*EXTRAIT DE PAGE*.
..............................
La Complainte de l'Iroko, d'Aurore Costa

Aurore Costa boucle la saga Nika l'Africaine, avec La Complainte de l'Iroko, qui vient de paraître chez le même éditeur, L'Harmattan. Ce cinquième et dernier volume fournit les réponses aux questions qui ont tenu le lecteur en haleine tout au long de l'histoire, entre autres : Manuel récupèrera-t-il enfin ses filles Manola et Luzolo, que sa maîtresse noire Kinia, fille de Nika, lui a données avant de disparaître dans des conditions tragiques ? Leur grand-mère Nika acceptera-t-elle de les laisser partir ? Carmen, l'épouse légitime de Manuel , mais délaissée par lui, connaîtra-t-elle enfin la félicité avec Paolo, qui lui a fait ressentir ce qu'est vraiment l'amour ? Comment vivra-t-elle le fait de devoir tromper son mari ?
..............................
*DONNÉES EXTRAITES*.
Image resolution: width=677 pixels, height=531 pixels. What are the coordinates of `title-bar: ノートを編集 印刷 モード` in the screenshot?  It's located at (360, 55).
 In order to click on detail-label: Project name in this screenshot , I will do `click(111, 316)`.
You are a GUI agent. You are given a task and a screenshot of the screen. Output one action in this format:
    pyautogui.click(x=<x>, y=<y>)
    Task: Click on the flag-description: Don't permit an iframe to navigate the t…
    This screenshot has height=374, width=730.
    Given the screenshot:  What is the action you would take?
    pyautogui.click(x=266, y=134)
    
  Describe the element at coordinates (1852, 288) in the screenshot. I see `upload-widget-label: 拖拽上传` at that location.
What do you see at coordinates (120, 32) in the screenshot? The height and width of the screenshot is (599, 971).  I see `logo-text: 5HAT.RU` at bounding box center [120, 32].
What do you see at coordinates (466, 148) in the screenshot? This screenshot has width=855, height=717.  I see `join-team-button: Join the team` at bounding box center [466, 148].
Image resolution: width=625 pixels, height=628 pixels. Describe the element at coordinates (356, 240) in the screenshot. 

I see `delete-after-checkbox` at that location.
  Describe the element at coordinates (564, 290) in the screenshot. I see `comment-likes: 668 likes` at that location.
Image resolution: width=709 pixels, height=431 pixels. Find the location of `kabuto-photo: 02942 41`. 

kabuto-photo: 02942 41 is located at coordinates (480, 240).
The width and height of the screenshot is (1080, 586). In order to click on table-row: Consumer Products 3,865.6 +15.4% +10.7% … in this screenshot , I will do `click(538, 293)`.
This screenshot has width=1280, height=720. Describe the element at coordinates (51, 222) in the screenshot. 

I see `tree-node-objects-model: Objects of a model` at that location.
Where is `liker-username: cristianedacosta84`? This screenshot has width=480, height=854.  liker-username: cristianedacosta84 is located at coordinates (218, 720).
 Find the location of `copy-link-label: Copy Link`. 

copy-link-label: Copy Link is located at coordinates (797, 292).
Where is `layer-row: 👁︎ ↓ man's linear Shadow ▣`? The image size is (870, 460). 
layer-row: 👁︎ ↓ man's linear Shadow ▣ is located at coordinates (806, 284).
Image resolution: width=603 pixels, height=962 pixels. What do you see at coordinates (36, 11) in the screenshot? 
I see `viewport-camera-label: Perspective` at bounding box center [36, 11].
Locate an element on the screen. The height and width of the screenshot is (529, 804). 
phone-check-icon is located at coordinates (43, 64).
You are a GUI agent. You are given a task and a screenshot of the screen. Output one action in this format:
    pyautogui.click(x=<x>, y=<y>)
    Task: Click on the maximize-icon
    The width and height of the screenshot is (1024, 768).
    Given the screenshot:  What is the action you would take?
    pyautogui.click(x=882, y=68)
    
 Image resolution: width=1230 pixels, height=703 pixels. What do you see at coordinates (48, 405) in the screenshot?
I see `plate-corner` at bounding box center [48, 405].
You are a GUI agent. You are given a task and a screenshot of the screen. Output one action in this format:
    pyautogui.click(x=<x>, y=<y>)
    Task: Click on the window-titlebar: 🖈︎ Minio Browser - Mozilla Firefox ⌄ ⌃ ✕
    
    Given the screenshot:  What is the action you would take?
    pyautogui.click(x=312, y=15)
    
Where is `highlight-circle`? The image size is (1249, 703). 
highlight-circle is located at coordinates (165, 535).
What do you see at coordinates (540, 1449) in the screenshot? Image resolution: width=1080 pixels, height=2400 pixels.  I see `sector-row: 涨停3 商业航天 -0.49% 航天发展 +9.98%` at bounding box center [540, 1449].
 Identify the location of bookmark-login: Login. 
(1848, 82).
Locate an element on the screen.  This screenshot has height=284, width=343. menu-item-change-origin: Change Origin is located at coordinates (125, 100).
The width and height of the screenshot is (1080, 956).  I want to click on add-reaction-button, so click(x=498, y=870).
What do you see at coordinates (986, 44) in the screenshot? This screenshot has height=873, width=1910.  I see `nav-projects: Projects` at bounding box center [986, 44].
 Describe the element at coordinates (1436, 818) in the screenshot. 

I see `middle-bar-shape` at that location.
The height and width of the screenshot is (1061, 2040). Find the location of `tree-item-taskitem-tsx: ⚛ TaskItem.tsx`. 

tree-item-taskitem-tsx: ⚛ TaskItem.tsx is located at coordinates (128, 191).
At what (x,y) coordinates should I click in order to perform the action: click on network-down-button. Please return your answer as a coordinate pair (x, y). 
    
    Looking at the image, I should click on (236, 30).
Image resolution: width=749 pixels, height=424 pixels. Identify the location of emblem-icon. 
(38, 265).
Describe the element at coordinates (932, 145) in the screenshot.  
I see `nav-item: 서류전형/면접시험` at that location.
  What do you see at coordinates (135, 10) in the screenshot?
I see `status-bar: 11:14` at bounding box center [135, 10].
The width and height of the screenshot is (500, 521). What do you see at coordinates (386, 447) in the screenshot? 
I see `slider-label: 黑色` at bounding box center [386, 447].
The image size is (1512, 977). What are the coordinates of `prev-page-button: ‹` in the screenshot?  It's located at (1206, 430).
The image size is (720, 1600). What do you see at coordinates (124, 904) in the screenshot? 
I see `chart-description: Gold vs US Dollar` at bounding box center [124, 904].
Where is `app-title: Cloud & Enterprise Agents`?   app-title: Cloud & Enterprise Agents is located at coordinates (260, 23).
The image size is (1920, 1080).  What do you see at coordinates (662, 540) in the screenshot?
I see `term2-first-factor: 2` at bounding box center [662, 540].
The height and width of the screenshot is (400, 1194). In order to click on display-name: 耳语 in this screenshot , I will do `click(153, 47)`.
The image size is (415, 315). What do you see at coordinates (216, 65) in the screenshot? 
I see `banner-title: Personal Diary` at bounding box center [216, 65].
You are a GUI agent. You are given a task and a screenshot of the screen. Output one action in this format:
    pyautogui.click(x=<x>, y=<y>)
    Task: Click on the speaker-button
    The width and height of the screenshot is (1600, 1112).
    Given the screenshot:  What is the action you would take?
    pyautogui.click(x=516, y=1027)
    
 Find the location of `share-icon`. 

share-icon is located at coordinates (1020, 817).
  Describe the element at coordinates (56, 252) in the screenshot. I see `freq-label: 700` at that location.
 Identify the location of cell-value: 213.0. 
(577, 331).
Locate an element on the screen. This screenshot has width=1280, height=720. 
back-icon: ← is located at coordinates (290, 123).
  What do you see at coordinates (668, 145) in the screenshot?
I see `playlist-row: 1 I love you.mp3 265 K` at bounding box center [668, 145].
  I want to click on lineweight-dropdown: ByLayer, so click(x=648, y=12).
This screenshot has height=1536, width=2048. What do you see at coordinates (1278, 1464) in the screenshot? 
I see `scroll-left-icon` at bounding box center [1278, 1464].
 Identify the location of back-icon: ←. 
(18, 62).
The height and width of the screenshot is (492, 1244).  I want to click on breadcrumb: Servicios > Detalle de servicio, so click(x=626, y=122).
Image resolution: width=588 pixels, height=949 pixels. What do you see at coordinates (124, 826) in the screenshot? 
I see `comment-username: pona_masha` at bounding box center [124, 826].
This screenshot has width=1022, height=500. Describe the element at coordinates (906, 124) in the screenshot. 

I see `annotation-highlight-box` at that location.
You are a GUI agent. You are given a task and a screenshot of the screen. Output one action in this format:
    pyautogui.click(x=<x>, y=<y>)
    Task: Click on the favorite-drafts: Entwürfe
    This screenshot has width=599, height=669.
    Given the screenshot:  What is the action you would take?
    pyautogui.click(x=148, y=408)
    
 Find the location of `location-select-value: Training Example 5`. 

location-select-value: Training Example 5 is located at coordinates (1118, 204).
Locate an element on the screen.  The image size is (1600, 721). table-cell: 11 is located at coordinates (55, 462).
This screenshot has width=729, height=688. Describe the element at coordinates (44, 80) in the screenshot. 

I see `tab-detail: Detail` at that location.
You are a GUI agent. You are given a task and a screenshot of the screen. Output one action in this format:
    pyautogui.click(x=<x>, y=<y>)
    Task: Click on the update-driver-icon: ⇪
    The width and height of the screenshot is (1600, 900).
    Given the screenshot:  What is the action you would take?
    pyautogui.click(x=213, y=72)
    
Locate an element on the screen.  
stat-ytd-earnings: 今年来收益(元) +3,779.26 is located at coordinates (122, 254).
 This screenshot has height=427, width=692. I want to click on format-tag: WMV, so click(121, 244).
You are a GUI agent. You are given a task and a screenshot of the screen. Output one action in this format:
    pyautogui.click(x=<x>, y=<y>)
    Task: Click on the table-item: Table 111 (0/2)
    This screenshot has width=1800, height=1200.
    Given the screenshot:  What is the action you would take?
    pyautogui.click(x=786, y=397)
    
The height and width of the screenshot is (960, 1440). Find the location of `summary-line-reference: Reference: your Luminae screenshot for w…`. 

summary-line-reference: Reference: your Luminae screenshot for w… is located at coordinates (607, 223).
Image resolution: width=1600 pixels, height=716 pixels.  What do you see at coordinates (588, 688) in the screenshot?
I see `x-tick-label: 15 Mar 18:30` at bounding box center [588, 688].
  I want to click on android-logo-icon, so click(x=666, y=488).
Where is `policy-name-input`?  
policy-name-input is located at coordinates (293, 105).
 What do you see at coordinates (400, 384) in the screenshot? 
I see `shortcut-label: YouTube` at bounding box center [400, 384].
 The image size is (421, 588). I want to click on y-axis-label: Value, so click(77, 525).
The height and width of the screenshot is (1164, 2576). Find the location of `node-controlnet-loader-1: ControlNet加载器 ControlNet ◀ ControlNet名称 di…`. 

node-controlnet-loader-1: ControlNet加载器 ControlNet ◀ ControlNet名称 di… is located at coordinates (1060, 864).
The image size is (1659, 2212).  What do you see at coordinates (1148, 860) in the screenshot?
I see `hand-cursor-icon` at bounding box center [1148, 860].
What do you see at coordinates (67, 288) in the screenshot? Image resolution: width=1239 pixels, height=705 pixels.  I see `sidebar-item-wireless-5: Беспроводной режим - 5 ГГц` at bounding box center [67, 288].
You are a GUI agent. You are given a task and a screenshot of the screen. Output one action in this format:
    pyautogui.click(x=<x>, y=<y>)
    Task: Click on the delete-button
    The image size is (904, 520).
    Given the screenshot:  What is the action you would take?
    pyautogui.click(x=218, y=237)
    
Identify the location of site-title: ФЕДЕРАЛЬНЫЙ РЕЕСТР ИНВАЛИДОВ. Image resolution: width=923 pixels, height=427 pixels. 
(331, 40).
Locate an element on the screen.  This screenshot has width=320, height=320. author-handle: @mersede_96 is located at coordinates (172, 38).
..............................
*TÂCHES À RÉALISER*.
A - Transcrivez le passage de l'extrait sur La Complainte de l'Iroko de « Aurore Costa boucle » à « tromper son mari ? ».
B - Répondez aux questions suivantes d'après l'extrait sur La Complainte de l'Iroko :
(i) Chez quel éditeur le volume paraît-il ?
(ii) Quel rang ce volume occupe-t-il dans la saga ?
(iii) Qui est l'épouse légitime de Manuel ?

*RÉPONSES ATTENDUES*.
A -
Aurore Costa boucle la saga Nika l'Africaine, avec La Complainte de l'Iroko, qui vient de paraître chez le même éditeur, L'Harmattan. Ce cinquième et dernier volume fournit les réponses aux questions qui ont tenu le lecteur en haleine tout au long de l'histoire, entre autres : Manuel récupèrera-t-il enfin ses filles Manola et Luzolo, que sa maîtresse noire Kinia, fille de Nika, lui a données avant de disparaître dans des conditions tragiques ? Leur grand-mère Nika acceptera-t-elle de les laisser partir ? Carmen, l'épouse légitime de Manuel , mais délaissée par lui, connaîtra-t-elle enfin la félicité avec Paolo, qui lui a fait ressentir ce qu'est vraiment l'amour ? Comment vivra-t-elle le fait de devoir tromper son mari ?

B -
(i) L'Harmattan.
(ii) Le cinquième et dernier.
(iii) Carmen.